DESCRIPTION OF THE TASK: Copy each of the records below word for word.
....
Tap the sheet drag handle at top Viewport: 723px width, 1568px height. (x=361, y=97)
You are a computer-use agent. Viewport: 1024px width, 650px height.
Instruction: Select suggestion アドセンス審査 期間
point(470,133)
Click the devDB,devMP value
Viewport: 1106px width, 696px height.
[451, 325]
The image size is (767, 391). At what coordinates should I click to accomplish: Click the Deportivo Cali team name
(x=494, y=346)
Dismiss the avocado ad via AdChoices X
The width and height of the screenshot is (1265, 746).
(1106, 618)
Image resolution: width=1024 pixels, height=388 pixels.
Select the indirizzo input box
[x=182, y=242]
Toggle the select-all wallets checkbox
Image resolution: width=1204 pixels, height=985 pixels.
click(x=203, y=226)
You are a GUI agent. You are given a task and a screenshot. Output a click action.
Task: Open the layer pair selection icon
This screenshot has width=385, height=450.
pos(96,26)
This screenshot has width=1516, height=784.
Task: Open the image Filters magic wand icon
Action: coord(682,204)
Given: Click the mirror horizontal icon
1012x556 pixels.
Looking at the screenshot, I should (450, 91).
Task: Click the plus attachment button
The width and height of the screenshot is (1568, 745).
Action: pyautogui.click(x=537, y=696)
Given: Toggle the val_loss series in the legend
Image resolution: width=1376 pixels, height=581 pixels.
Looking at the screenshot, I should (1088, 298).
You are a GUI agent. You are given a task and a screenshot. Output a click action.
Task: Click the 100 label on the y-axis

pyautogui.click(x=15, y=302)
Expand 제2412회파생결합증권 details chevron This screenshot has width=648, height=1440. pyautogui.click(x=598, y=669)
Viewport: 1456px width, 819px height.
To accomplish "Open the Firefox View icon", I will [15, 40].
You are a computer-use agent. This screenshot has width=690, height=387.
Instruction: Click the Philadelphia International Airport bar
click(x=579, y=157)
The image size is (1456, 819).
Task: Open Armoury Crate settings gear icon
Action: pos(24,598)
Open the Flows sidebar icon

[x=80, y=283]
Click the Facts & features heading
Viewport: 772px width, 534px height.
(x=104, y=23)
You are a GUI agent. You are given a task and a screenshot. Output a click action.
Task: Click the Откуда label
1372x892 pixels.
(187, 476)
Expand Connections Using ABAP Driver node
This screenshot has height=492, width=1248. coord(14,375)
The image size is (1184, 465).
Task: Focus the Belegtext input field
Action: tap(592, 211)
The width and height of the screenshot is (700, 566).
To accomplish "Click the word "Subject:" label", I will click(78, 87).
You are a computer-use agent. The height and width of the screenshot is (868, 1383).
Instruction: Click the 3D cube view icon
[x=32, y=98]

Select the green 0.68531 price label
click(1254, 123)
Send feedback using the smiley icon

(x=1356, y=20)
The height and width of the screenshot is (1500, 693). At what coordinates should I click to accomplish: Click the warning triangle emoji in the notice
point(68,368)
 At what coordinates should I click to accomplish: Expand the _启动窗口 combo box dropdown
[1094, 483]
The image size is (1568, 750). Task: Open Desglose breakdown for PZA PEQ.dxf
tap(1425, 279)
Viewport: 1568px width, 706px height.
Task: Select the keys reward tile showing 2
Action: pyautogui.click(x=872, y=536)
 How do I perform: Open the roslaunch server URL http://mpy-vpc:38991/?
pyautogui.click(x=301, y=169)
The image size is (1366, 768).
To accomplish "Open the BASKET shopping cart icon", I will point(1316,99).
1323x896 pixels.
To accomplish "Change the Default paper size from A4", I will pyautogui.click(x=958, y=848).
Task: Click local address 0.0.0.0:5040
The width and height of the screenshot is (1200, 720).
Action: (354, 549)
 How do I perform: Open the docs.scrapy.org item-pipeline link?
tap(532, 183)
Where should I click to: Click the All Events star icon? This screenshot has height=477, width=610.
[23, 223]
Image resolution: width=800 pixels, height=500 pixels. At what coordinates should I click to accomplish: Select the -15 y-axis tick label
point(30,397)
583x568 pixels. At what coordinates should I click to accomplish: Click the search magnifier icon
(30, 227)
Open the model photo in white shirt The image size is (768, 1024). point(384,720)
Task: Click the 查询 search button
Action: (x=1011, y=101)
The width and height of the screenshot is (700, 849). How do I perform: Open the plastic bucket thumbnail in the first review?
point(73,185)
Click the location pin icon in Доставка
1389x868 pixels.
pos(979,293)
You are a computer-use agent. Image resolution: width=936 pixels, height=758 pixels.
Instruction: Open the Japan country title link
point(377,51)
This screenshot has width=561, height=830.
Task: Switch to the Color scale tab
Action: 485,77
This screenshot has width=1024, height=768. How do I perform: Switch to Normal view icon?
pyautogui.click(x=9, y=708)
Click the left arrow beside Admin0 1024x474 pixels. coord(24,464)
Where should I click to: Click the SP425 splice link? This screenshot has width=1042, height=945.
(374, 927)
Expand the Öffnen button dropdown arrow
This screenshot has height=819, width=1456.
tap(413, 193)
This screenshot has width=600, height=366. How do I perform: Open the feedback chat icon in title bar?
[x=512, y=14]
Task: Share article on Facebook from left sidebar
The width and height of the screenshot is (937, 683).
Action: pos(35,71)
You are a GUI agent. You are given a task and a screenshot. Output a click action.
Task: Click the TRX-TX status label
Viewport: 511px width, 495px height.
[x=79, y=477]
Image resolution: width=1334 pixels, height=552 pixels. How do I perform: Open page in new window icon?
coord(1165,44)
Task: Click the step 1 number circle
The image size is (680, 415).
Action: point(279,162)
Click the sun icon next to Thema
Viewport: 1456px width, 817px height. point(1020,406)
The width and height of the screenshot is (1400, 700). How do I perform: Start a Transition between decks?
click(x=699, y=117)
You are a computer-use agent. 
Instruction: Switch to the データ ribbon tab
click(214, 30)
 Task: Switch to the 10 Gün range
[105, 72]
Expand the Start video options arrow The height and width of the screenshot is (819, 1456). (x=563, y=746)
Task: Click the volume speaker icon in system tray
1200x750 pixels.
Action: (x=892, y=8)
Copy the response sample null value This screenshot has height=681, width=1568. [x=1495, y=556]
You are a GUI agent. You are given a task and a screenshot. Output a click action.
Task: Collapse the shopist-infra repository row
....
RESPONSE TO THE TASK:
Tap the sheet drag handle at top Viewport: 723px width, 1568px height. (x=361, y=97)
You are a computer-use agent. Viewport: 1024px width, 650px height.
Instruction: Select suggestion アドセンス審査 期間
point(470,133)
Click the devDB,devMP value
Viewport: 1106px width, 696px height.
[451, 325]
The image size is (767, 391). At what coordinates should I click to accomplish: Click the Deportivo Cali team name
(x=494, y=346)
Dismiss the avocado ad via AdChoices X
The width and height of the screenshot is (1265, 746).
(1106, 618)
Image resolution: width=1024 pixels, height=388 pixels.
Select the indirizzo input box
[x=182, y=242]
Toggle the select-all wallets checkbox
Image resolution: width=1204 pixels, height=985 pixels.
click(x=203, y=226)
You are a GUI agent. You are given a task and a screenshot. Output a click action.
Task: Open the layer pair selection icon
This screenshot has width=385, height=450.
pos(96,26)
This screenshot has width=1516, height=784.
Task: Open the image Filters magic wand icon
Action: coord(682,204)
Given: Click the mirror horizontal icon
1012x556 pixels.
Looking at the screenshot, I should (450, 91).
Task: Click the plus attachment button
The width and height of the screenshot is (1568, 745).
Action: pyautogui.click(x=537, y=696)
Given: Toggle the val_loss series in the legend
Image resolution: width=1376 pixels, height=581 pixels.
Looking at the screenshot, I should (1088, 298).
You are a GUI agent. You are given a task and a screenshot. Output a click action.
Task: Click the 100 label on the y-axis

pyautogui.click(x=15, y=302)
Expand 제2412회파생결합증권 details chevron This screenshot has width=648, height=1440. pyautogui.click(x=598, y=669)
Viewport: 1456px width, 819px height.
To accomplish "Open the Firefox View icon", I will [15, 40].
You are a computer-use agent. This screenshot has width=690, height=387.
Instruction: Click the Philadelphia International Airport bar
click(x=579, y=157)
The image size is (1456, 819).
Task: Open Armoury Crate settings gear icon
Action: pos(24,598)
Open the Flows sidebar icon

[x=80, y=283]
Click the Facts & features heading
Viewport: 772px width, 534px height.
(x=104, y=23)
You are a GUI agent. You are given a task and a screenshot. Output a click action.
Task: Click the Откуда label
1372x892 pixels.
(187, 476)
Expand Connections Using ABAP Driver node
This screenshot has height=492, width=1248. coord(14,375)
The image size is (1184, 465).
Task: Focus the Belegtext input field
Action: tap(592, 211)
The width and height of the screenshot is (700, 566).
To accomplish "Click the word "Subject:" label", I will click(78, 87).
You are a computer-use agent. The height and width of the screenshot is (868, 1383).
Instruction: Click the 3D cube view icon
[x=32, y=98]

Select the green 0.68531 price label
click(1254, 123)
Send feedback using the smiley icon

(x=1356, y=20)
The height and width of the screenshot is (1500, 693). At what coordinates should I click to accomplish: Click the warning triangle emoji in the notice
point(68,368)
 At what coordinates should I click to accomplish: Expand the _启动窗口 combo box dropdown
[1094, 483]
The image size is (1568, 750). Task: Open Desglose breakdown for PZA PEQ.dxf
tap(1425, 279)
Viewport: 1568px width, 706px height.
Task: Select the keys reward tile showing 2
Action: pyautogui.click(x=872, y=536)
 How do I perform: Open the roslaunch server URL http://mpy-vpc:38991/?
pyautogui.click(x=301, y=169)
The image size is (1366, 768).
To accomplish "Open the BASKET shopping cart icon", I will point(1316,99).
1323x896 pixels.
To accomplish "Change the Default paper size from A4", I will pyautogui.click(x=958, y=848).
Task: Click local address 0.0.0.0:5040
The width and height of the screenshot is (1200, 720).
Action: (354, 549)
 How do I perform: Open the docs.scrapy.org item-pipeline link?
tap(532, 183)
Where should I click to: Click the All Events star icon? This screenshot has height=477, width=610.
[23, 223]
Image resolution: width=800 pixels, height=500 pixels. At what coordinates should I click to accomplish: Select the -15 y-axis tick label
point(30,397)
583x568 pixels. At what coordinates should I click to accomplish: Click the search magnifier icon
(30, 227)
Open the model photo in white shirt The image size is (768, 1024). point(384,720)
Task: Click the 查询 search button
Action: (x=1011, y=101)
The width and height of the screenshot is (700, 849). How do I perform: Open the plastic bucket thumbnail in the first review?
point(73,185)
Click the location pin icon in Доставка
1389x868 pixels.
pos(979,293)
You are a computer-use agent. Image resolution: width=936 pixels, height=758 pixels.
Instruction: Open the Japan country title link
point(377,51)
This screenshot has width=561, height=830.
Task: Switch to the Color scale tab
Action: 485,77
This screenshot has width=1024, height=768. How do I perform: Switch to Normal view icon?
pyautogui.click(x=9, y=708)
Click the left arrow beside Admin0 1024x474 pixels. coord(24,464)
Where should I click to: Click the SP425 splice link? This screenshot has width=1042, height=945.
(374, 927)
Expand the Öffnen button dropdown arrow
This screenshot has height=819, width=1456.
tap(413, 193)
This screenshot has width=600, height=366. How do I perform: Open the feedback chat icon in title bar?
[x=512, y=14]
Task: Share article on Facebook from left sidebar
The width and height of the screenshot is (937, 683).
Action: pos(35,71)
You are a GUI agent. You are given a task and a screenshot. Output a click action.
Task: Click the TRX-TX status label
Viewport: 511px width, 495px height.
[x=79, y=477]
Image resolution: width=1334 pixels, height=552 pixels. How do I perform: Open page in new window icon?
coord(1165,44)
Task: Click the step 1 number circle
The image size is (680, 415).
Action: point(279,162)
Click the sun icon next to Thema
Viewport: 1456px width, 817px height. point(1020,406)
The width and height of the screenshot is (1400, 700). How do I perform: Start a Transition between decks?
click(x=699, y=117)
You are a computer-use agent. 
Instruction: Switch to the データ ribbon tab
click(214, 30)
 Task: Switch to the 10 Gün range
[105, 72]
Expand the Start video options arrow The height and width of the screenshot is (819, 1456). (x=563, y=746)
Task: Click the volume speaker icon in system tray
1200x750 pixels.
Action: (x=892, y=8)
Copy the response sample null value This screenshot has height=681, width=1568. [x=1495, y=556]
You are a GUI agent. You are given a task and a screenshot. Output a click action.
Task: Collapse the shopist-infra repository row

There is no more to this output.